The RA (Resident Assistant) job, also known as CA (Community Assistant) and PA (Peer Advisor), is one of the most underrated and misunderstood college jobs. RAs are not campus police, and contrary to popular belief, they don’t enjoy making the students’ college experience a living hell. To be totally honest, most of the time they don’t even get paid enough money to do so.
The life of an RA is crazy but rewarding.
From dealing with resident issues, promoting a safe environment, conducting meetings, planning programs and — oh, yeah — maintaining a high GPA in school, they are still expected to be a role model to residents and to other students on campus. The amount of experience and skills that one can gain from the position is invaluable, and there are so many long-term benefits that it could have on your career. Even if you don't remain in the student housing industry post-grad, having experience as an RA and just putting it on your resume will have recruiters sliding in your DMs.

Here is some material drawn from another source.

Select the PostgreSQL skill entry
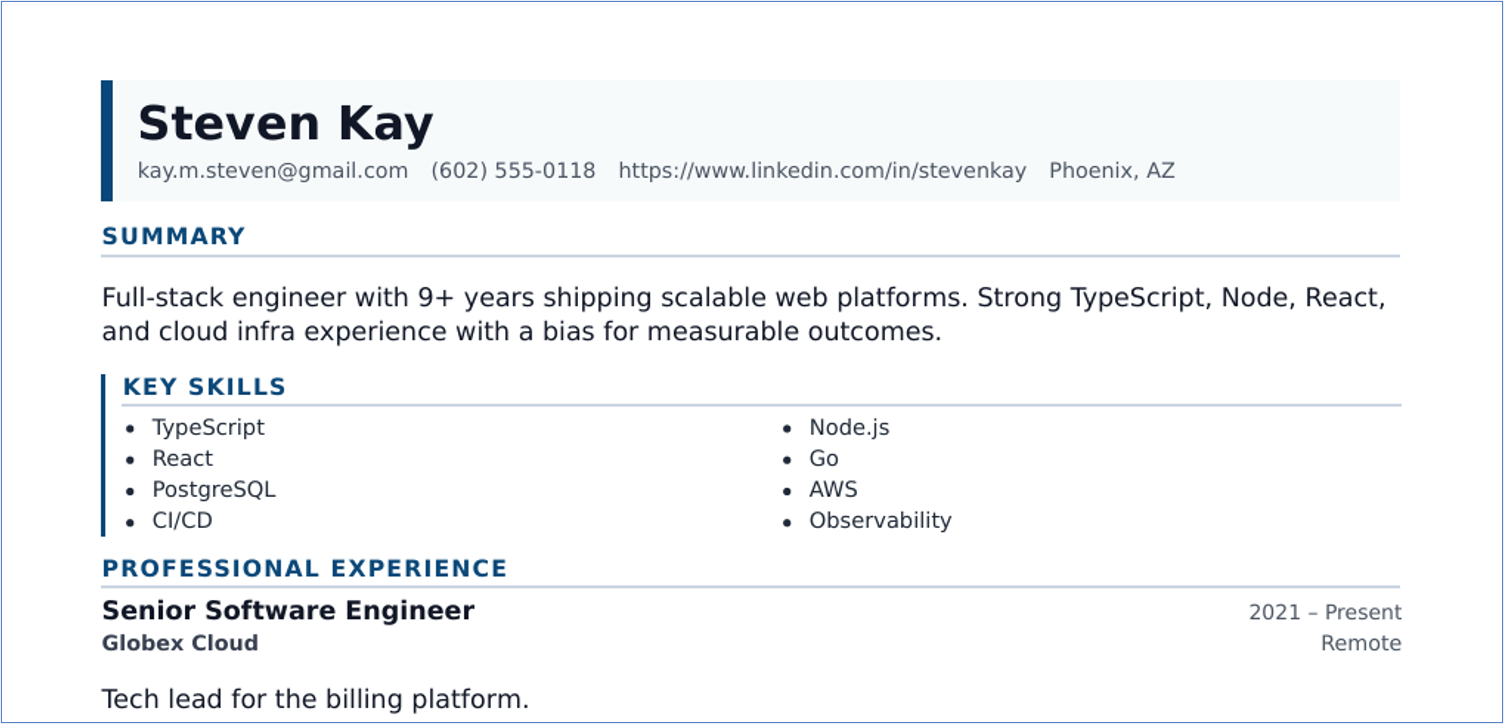The width and height of the screenshot is (1504, 724). [213, 490]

I currently work for the #1 student housing company in the US (this is a fact – I’m not just tooting my company’s horn), and it all started because I was an RA for that same company (American Campus Communities) back in undergrad.

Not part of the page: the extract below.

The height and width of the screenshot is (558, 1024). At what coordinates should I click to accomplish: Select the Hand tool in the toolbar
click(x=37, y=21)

Other than the company I work for, there are other student housing companies that hire students early on as RAs, and the skills that they learn can help them gain higher positions with the company (or it can help them get jobs with other companies because the skills they learn are so impressive). Even more, the student housing industry is ever-growing, so it's definitely a career field that one should consider if they're looking for job security.
If you're still in school, I highly recommend you pursue a job as an RA. At many universities, RA recruitment occurs in the fall and spring, so you might have a chance at getting the RA role for the next academic year. As a former RA and now a new General Manager, here are the top reasons why you should consider being an RA while in college:
FREE OR REDUCED HOUSING
Having free housing is one of the best benefits of being an RA (I would be lying if I didn’t admit so). If you don't receive free housing, you might receive discounted rent instead (which is also good). In addition, at some schools and with some student housing companies, you can receive a free dining meal plan, a paycheck, and free or discounted parking. With all of the perks above, you can save you up to $4,000 a semester. We all know the price of rent keeps increasing, so who can argue with having a discount?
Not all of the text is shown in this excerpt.